> _INSTRUCTIONS FOR THE TASK_
With pictures omitted, copy exactly every line from the one that contains "The height and" to the end of the listing below.

- - -

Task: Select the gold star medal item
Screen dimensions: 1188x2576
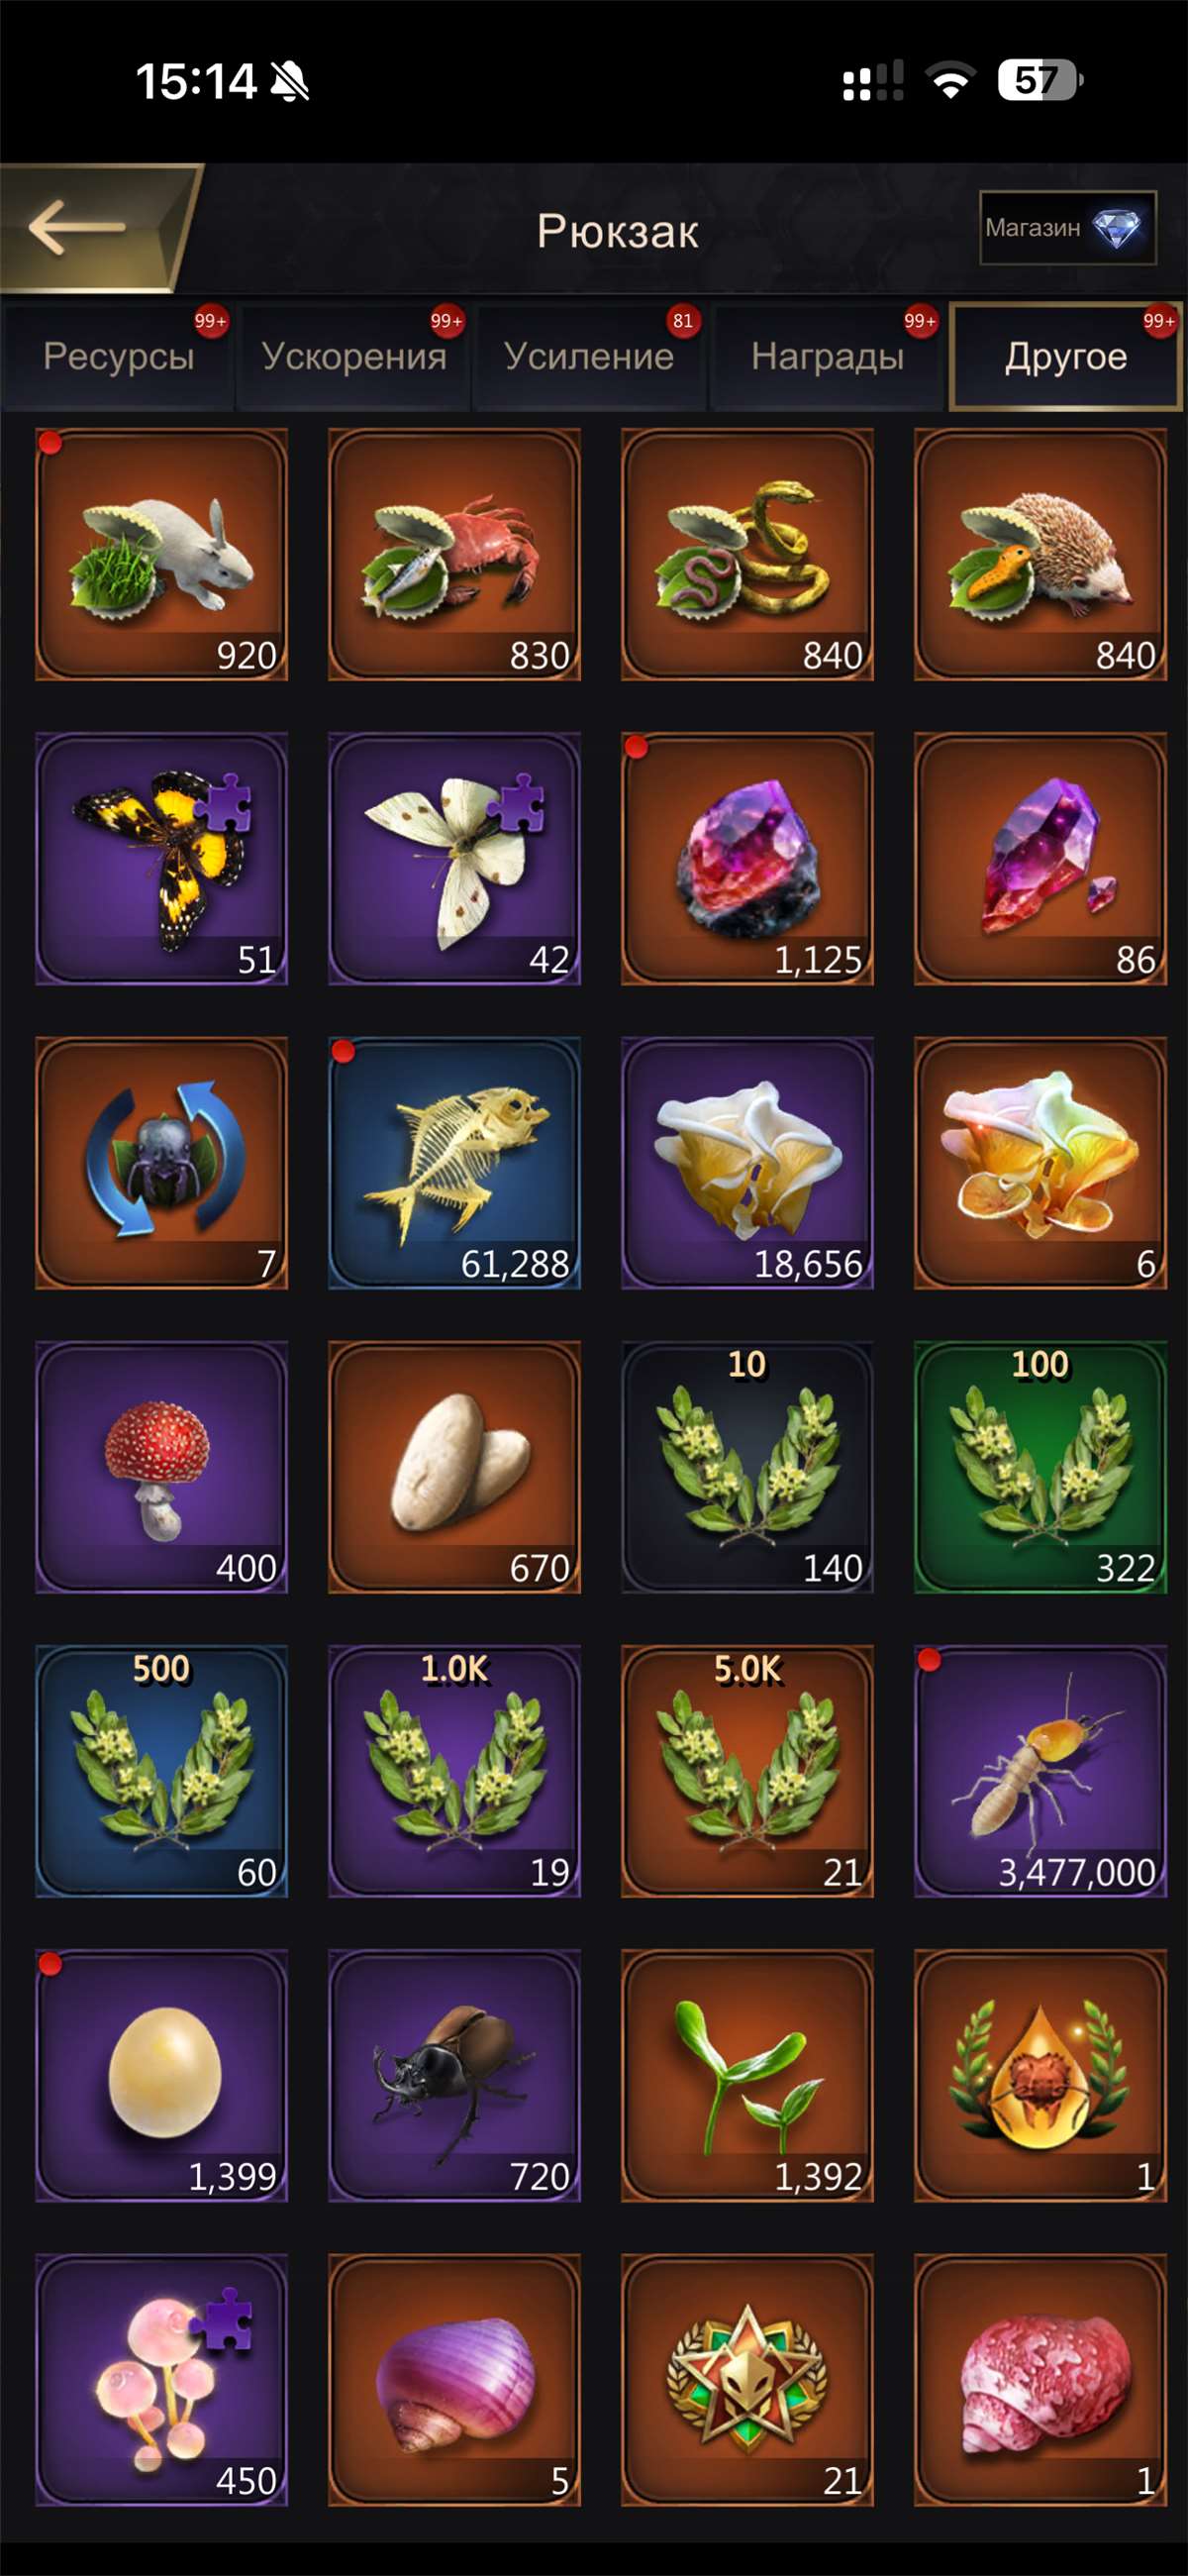Action: click(x=747, y=2380)
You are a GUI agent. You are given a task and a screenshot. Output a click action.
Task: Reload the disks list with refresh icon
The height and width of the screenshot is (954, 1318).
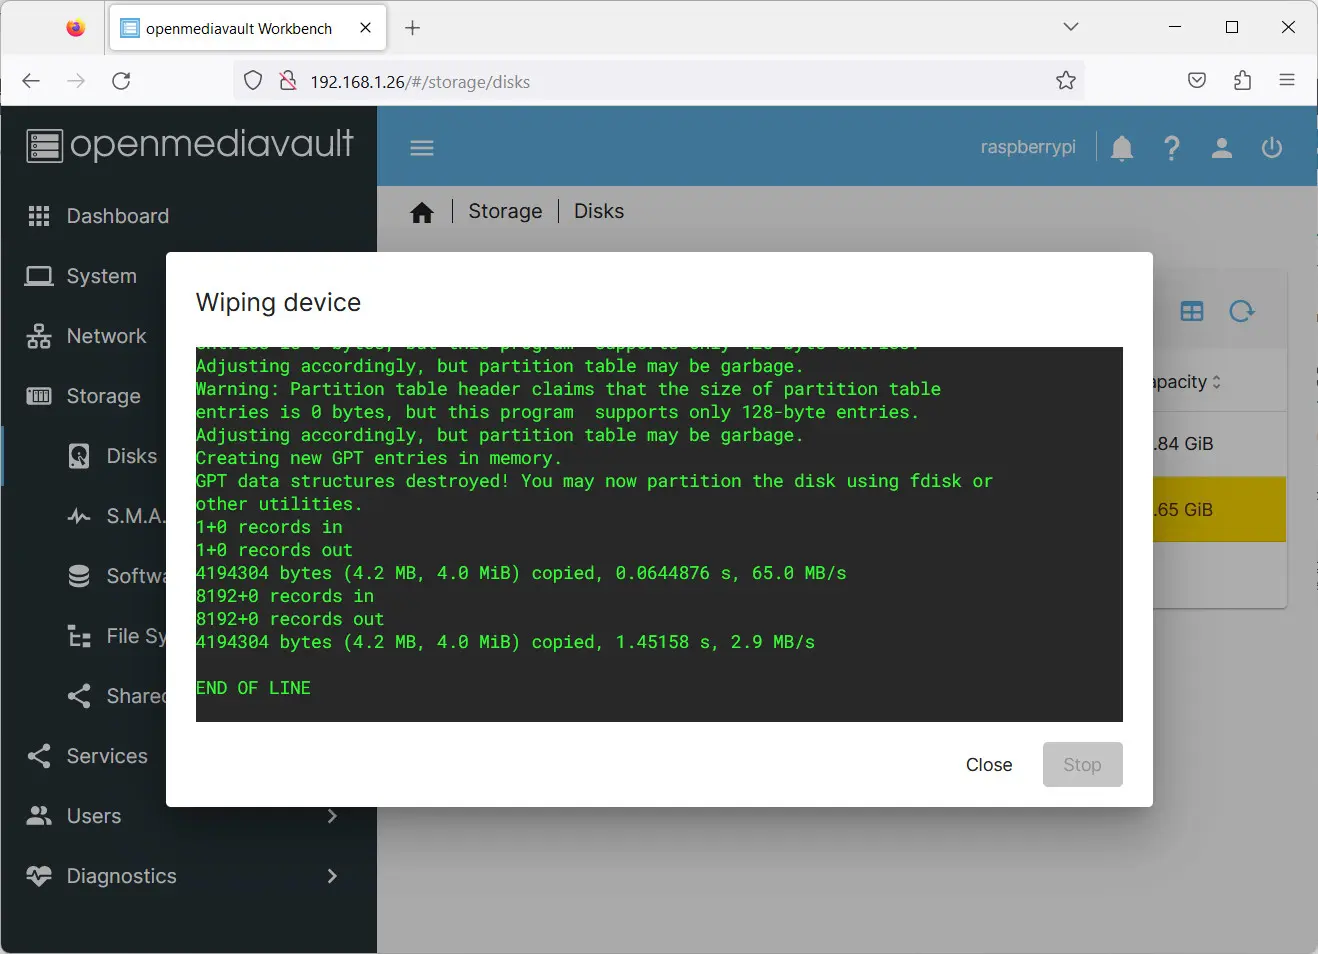point(1242,312)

- - -

> _EXERCISE RESULT_
The height and width of the screenshot is (954, 1318).
point(1242,312)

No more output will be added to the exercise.